Thanks, that seems to be the going rate at many online shops. I think I'll hold out a few weeks and see how/if the prices drop, I'm done for the season so there's no rush.


----------



## Zolemite (Dec 13, 2012)

Not sure if you'll find them too much less than $299. There are still new 13 models selling for $239.


----------



## Tuan209 (Dec 26, 2008)

Really wanted to like the Ions after trying them on but the heel hold wasnt too good for me. I have narrow heels and no matter how I tighten the boots, my heels would not stay put. 

I thought they were pretty boots other wise.


----------



## timmytard (Mar 19, 2009)

Triple8Sol said:


> Interesting to read about the issues some of you guys have had with the Ions in recent years. I had problems with mine as well, a couple seasons ago. They were awesome boots until they started broke down after 30 days or so. Luckily it was an REI purchase so that was an easy remedy. Believe it or not, the Flow Hylite and Talon are every bit as tech as the Ion in terms of lightweight, comfort, cushioning, similar fit, but BOA instead of speedlace and with a grippy Vibram sole. Most importantly they're holding up really well after about the same amount of use thus far this season.


I agree with everything in here. My Ions from few years ago are softer than mush. 2 of the speed laces ripped out.

I've been a big Burton boot guy my whole life. Bought Airwalk Freerides in 92 maybe? Then I bought a pair of Burton Vikings in 1995, rocked those fuckers for ten years or more.

Since then I've had every Burton boot I think?

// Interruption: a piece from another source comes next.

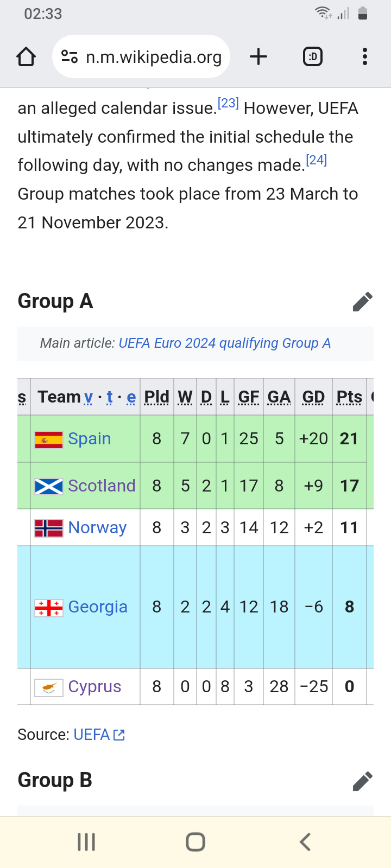Open the tab switcher button
Screen dimensions: 391x868
(x=312, y=56)
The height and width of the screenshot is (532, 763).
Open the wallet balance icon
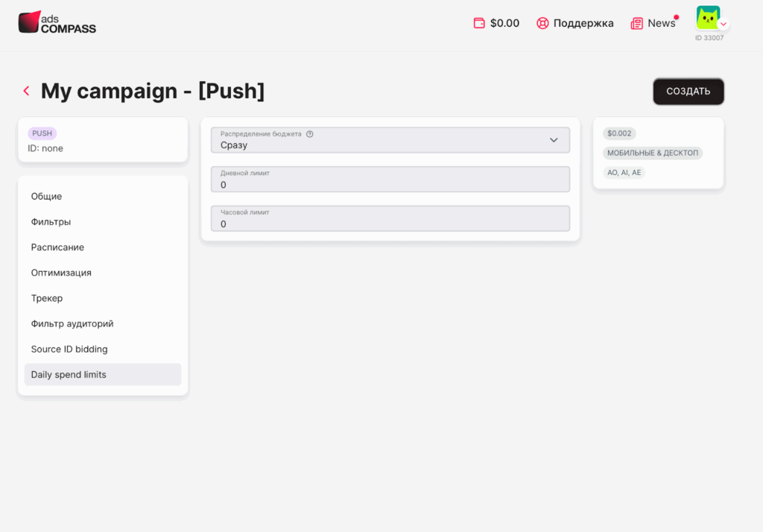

The stiff ones anyway.:thumbsup:

They've all fallen apart & turned to mush really fast.
I tried on this years Ions at the ski swap & they were mush to begin with:thumbsdown:

I'm no longer a Burton boot guy.:eusa_clap:

I found a pair of Flow Hylites on Craigslist for $100 brand new in the box.
Started to do a little research.

Pretty much that's what everyone's saying about the Flow booties.
Stiff, really stiff kept coming up. 

One thing that sticks out in my head. I know Argo is ridin' em.:huh: 
He's like 14 feet tall & weighs more than a tonne:icon_scratch:
Plus, he gets a fuck of a lot days on em.

Need I say more?

Mine l look not too bad & I beat the shit out of boots. There's some fraying on the rear boot but I've been on brand new boards all year with razors for edges.

More importantly, actually the only thing important too me, is that they stay stiff. Stiff boots are fuckin' expensive, doesn't matter the brand. stiff boots are expensive:thumbsdown:

I can't afford new $400+ boots after 10 or 20 rides, I plan on going 60, hopefully 80 plus times a year. How the fuck are you supposed to do that?:dizzy:

These Hylites are as stiff as the day a bought em.
Got about 30 on them so far.:thumbsup:
I drove 100km hoping they were gonna fit:dunno:
Luckily they fit like a glove.

TT


----------



## timmytard (Mar 19, 2009)

pax said:


> Sorry to go against the majority opinion of this thread, but my SLX's from last year are ridiculously comfortable and fit amazing. They look brand new and I've had 50+ days. Maybe the mushy problem is just an ion thing.


I had those too, they were mushy out of the box:thumbsdown:

Not near worth the $650 they were going for in Canada.:thumbsdown:


TT


----------



## Zolemite (Dec 13, 2012)

I know my Rulers turned to mush. I couldn't see these Ions doing the same, but I'll update this thread if they do next year


----------



## Conrad Hart (Feb 12, 2013)

I just went from the 2012 Ions (which I rode to death) to 2014s for the back half of the season. 

Quick notes: 
I like the new hard toe. My old boots would crush under some of my bindings (like my IPOs).

I found them to be much stiffer than my last pair - not necessarily bad, but it is a huge difference (keep in mind that my old boots were likely quite broken down)

Heel grip is definitely wider which is a bummer. I called Burton and they sent me some free J-Bars which has helped a lot. 

Overall they are very comfortable and easy to walk in.


----------



## snowphun (Apr 13, 2014)

I broke down and bought a set, wanted to be able to exchange for a larger size if needed and the longer I wait the less stock there is. Plus no tax and 5% cashback via Discover helped. 



Conrad Hart said:


> Heel grip is definitely wider which is a bummer. I called Burton and they sent me some free J-Bars which has helped a lot.


I've never used J-bars, are they an effective long term solution?


----------